**Action item:** Can you pull out each line of the data below that includes the word "Search"?

Pixel coordinate grounding data
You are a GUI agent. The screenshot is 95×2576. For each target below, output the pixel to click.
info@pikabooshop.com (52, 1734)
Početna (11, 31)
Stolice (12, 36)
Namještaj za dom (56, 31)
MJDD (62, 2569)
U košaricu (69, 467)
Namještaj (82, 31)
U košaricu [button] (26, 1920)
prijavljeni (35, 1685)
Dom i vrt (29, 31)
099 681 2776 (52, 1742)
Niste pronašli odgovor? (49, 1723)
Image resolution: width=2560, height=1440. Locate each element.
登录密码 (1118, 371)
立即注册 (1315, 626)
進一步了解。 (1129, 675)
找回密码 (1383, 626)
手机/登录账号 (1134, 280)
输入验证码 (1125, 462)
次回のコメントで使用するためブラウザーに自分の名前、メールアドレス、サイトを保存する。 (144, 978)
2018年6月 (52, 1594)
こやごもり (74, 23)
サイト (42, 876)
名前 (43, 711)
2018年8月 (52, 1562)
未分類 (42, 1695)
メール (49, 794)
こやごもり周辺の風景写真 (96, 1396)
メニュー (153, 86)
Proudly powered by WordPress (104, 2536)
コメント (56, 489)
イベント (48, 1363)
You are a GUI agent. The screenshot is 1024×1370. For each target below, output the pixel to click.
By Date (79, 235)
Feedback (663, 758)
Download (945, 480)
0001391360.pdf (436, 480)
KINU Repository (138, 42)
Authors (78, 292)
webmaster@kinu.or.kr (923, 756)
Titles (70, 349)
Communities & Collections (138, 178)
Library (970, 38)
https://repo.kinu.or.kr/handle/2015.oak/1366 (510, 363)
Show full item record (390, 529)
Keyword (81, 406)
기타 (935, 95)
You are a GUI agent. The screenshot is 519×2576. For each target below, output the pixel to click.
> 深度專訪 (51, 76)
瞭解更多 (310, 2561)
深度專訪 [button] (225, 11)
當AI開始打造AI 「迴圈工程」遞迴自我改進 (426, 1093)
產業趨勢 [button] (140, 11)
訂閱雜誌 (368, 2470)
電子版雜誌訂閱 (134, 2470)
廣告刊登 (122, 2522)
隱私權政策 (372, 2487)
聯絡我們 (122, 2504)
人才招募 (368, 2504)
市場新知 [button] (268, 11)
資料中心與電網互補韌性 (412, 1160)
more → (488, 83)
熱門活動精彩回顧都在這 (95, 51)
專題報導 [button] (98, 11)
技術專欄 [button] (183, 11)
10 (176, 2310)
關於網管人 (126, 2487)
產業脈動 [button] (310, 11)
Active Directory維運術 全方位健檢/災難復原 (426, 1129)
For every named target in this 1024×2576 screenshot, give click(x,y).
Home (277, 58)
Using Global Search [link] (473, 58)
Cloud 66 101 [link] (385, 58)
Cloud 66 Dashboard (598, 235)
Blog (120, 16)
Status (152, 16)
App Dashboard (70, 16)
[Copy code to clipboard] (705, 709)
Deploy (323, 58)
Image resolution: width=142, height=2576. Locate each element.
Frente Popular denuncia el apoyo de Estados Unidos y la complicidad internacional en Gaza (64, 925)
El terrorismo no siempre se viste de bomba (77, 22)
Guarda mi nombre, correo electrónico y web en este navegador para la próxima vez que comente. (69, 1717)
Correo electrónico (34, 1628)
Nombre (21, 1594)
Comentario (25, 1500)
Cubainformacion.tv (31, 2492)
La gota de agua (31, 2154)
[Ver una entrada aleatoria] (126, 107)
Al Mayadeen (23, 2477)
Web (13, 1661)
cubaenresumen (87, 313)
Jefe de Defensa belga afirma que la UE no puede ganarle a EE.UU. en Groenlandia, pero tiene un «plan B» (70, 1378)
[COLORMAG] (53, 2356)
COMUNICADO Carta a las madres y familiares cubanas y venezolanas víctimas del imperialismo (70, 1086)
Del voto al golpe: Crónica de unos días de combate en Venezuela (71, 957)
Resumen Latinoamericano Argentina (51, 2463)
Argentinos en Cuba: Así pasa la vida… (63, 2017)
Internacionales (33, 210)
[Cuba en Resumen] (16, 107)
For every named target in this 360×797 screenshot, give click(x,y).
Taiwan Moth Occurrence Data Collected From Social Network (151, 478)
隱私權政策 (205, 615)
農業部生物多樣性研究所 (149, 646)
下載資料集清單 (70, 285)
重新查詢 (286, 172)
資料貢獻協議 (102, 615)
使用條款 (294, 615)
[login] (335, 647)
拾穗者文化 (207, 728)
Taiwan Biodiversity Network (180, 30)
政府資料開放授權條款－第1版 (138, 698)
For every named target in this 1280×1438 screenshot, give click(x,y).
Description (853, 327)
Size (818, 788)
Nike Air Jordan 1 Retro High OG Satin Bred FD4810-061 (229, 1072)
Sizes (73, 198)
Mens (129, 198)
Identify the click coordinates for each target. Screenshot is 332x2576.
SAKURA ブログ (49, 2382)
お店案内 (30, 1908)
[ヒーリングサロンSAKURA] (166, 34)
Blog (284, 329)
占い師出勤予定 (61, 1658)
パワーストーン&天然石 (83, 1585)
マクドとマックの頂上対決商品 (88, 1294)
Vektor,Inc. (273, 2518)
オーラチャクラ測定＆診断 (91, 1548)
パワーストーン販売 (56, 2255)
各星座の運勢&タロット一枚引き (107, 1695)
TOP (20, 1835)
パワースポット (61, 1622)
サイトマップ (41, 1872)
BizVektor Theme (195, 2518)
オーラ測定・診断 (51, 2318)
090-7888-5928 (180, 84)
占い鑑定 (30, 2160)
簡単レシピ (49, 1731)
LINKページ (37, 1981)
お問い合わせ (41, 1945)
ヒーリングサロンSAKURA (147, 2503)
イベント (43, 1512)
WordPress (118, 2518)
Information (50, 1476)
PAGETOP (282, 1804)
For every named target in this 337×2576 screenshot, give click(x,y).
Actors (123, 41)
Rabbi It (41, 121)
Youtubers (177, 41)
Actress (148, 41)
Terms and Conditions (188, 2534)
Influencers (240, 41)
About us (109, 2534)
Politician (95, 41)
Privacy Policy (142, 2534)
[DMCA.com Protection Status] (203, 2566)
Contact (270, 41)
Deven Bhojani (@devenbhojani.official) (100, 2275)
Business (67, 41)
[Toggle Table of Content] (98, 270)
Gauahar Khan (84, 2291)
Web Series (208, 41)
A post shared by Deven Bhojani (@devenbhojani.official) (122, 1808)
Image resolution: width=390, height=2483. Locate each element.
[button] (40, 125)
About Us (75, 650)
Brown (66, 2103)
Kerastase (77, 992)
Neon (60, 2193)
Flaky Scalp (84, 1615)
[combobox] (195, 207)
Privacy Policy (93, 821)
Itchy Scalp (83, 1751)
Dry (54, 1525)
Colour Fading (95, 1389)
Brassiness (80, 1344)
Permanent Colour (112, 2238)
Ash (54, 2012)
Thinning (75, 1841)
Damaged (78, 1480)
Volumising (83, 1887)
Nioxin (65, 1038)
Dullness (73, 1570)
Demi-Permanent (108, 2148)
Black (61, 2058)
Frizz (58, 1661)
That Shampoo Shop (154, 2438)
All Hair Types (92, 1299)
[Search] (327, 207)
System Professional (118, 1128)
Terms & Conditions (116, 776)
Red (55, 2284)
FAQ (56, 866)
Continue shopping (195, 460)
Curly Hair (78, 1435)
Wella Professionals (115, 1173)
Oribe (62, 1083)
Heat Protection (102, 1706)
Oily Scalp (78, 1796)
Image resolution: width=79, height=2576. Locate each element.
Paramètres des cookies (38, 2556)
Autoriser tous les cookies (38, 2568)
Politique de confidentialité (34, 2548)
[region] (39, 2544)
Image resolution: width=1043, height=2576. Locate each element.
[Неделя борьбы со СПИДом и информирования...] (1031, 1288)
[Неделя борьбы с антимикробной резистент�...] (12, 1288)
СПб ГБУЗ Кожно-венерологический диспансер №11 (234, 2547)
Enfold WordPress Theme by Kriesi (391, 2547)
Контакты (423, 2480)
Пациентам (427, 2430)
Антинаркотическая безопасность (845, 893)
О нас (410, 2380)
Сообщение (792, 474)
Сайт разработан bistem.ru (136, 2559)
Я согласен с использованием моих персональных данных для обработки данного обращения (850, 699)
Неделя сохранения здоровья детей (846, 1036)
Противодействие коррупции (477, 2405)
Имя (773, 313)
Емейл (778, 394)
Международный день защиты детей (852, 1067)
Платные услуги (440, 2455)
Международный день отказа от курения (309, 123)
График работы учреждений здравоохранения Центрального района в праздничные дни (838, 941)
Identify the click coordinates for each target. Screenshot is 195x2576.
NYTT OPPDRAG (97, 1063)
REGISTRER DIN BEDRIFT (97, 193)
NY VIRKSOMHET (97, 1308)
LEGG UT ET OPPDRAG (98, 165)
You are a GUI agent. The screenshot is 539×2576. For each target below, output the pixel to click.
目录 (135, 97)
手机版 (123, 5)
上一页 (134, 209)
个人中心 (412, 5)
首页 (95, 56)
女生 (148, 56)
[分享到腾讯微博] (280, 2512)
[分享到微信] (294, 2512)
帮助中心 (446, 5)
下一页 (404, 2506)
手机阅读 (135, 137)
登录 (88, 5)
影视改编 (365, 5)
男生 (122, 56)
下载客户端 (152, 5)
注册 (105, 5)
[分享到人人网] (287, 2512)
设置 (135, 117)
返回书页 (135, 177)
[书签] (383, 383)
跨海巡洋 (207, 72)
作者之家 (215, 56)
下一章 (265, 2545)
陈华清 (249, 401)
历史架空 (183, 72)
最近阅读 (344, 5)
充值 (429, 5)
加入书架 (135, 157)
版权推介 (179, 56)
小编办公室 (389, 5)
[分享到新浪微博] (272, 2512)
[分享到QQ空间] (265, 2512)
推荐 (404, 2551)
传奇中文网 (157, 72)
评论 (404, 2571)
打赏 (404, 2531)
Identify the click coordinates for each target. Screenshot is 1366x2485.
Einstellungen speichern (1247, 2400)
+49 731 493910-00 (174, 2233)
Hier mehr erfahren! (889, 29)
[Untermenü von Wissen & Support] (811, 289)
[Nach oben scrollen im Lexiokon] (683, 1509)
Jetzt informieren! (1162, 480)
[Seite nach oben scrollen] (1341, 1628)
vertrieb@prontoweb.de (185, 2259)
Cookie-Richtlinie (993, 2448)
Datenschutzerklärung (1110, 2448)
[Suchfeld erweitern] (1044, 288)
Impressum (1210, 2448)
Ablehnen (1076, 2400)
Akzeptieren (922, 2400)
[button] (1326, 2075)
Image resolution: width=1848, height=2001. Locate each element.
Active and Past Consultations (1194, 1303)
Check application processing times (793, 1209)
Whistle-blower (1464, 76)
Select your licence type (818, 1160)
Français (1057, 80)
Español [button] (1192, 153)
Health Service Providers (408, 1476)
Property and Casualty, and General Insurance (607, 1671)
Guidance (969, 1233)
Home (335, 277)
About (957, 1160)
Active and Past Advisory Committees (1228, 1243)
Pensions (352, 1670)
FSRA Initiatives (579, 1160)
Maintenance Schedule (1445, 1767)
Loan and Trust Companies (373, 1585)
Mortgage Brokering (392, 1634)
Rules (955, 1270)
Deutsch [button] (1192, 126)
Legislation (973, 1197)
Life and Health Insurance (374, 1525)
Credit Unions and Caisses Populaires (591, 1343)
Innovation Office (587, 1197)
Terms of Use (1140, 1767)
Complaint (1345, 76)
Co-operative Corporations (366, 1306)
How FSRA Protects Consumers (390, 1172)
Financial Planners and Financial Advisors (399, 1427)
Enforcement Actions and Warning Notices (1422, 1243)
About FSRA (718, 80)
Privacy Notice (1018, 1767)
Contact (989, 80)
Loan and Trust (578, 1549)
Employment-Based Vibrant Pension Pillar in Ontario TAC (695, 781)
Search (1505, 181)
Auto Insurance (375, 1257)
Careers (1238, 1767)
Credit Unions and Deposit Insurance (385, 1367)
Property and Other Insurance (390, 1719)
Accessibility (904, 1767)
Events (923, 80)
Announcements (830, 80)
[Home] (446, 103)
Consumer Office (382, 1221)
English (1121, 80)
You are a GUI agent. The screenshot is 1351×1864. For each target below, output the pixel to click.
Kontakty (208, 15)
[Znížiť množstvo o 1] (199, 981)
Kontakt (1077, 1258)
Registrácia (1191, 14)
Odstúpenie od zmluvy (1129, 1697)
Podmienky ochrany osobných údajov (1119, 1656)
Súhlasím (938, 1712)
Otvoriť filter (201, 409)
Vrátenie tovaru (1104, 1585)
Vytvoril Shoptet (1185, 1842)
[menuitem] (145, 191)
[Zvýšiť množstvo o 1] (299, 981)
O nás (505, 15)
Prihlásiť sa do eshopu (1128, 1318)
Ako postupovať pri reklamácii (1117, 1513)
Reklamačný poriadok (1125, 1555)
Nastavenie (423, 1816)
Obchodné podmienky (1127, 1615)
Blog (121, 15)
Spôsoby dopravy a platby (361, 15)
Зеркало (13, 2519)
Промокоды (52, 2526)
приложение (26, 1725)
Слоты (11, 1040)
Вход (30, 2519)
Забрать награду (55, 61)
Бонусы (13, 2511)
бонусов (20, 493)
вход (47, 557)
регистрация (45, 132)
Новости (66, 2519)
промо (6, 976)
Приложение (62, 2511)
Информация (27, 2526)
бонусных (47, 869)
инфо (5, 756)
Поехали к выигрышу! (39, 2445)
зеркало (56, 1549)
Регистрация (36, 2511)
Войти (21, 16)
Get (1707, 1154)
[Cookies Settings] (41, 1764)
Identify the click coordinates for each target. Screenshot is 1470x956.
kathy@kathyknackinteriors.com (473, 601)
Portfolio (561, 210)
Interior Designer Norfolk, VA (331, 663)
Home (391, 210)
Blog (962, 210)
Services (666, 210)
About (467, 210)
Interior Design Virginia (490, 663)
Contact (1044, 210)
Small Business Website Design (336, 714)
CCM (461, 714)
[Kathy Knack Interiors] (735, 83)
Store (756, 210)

**Written reply:**
Using Global Search [link] (473, 58)
[Search] (327, 207)
Search (1505, 181)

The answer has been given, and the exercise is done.